What Happens when a Mezzanine Loan is Called?

Posted on: April 19th, 2024


Mezzanine debt loans occupy the risky echelon beneath the bank but ahead of the equity in a capital structure. They are naturally subordinated to the bank loan via an intercreditor agreement wherein the senior lender retains the power to block their interest or force them to standstill. In most underperforming loan scenarios, the mezzanine debt lender is borrower supportive if they have a decent relationship with the company and feel management is trying their hardest to turn things around.

The reality of making a risky loan is that you are lending beyond the hard collateral value and are vulnerable to the vicissitudes of the Company’s market forces. The acceptance that the loan’s eventual repayment is subject to risk factors more akin to an equity investment is a defining characteristic of mezzanine debt lenders and usually results in level-headed, patient forbearance. Mezzanine debt lenders usually understand that there is only one way out of a work-out and that is through the cash flow. Because their loan is well beyond the asset value, any acceleration or calling of the loan is likely to be self-defeating. In the case of a loan calling, the senior lender could block them. In the event the loan can be called, the old saying goes “You can call a loan, but it doesn’t have to come.”

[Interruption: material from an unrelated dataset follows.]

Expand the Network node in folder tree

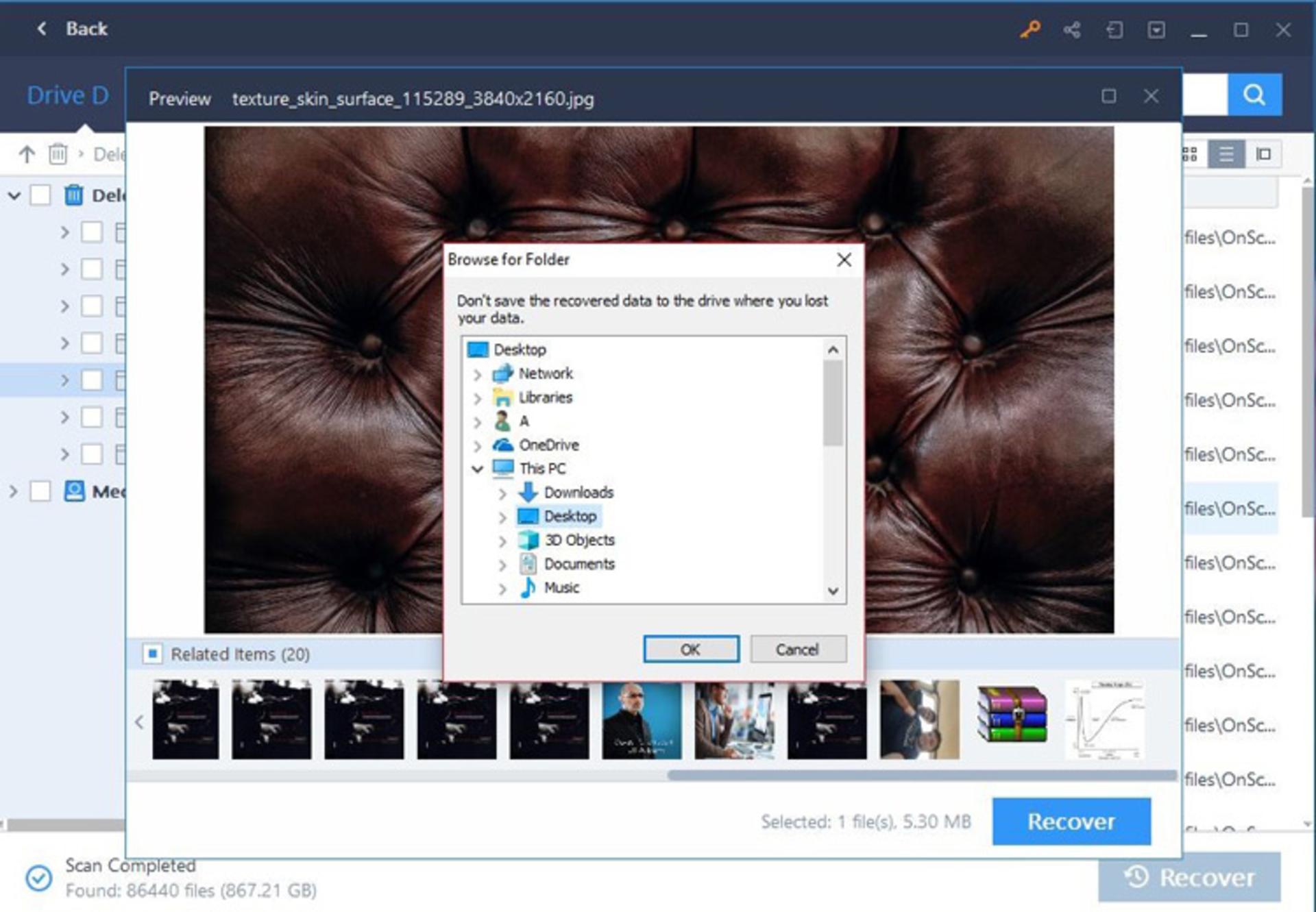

The Company does not have the cash to repay it and there is no personal guaranty to backstop it. Because the mezzanine loan is a loan against the fully loaded cash flow value of the company, the liquidation math as to recoverable proceeds is quite grim and the lender knows it. If a loan was made a 4 times EBITDA and EBITDA is now 50% lower, the loan multiple is suddenly a vertiginous 8 times.  Rather than self-destroy their position, mezzanine debt lenders are more likely to hang in for the long term. The key to them going the distance is having belief in the business plan and the management team. The exception to this is in the case of a mezzanine debt lender calling the loan to blow out the equity and take total control of the company to fund it back to health.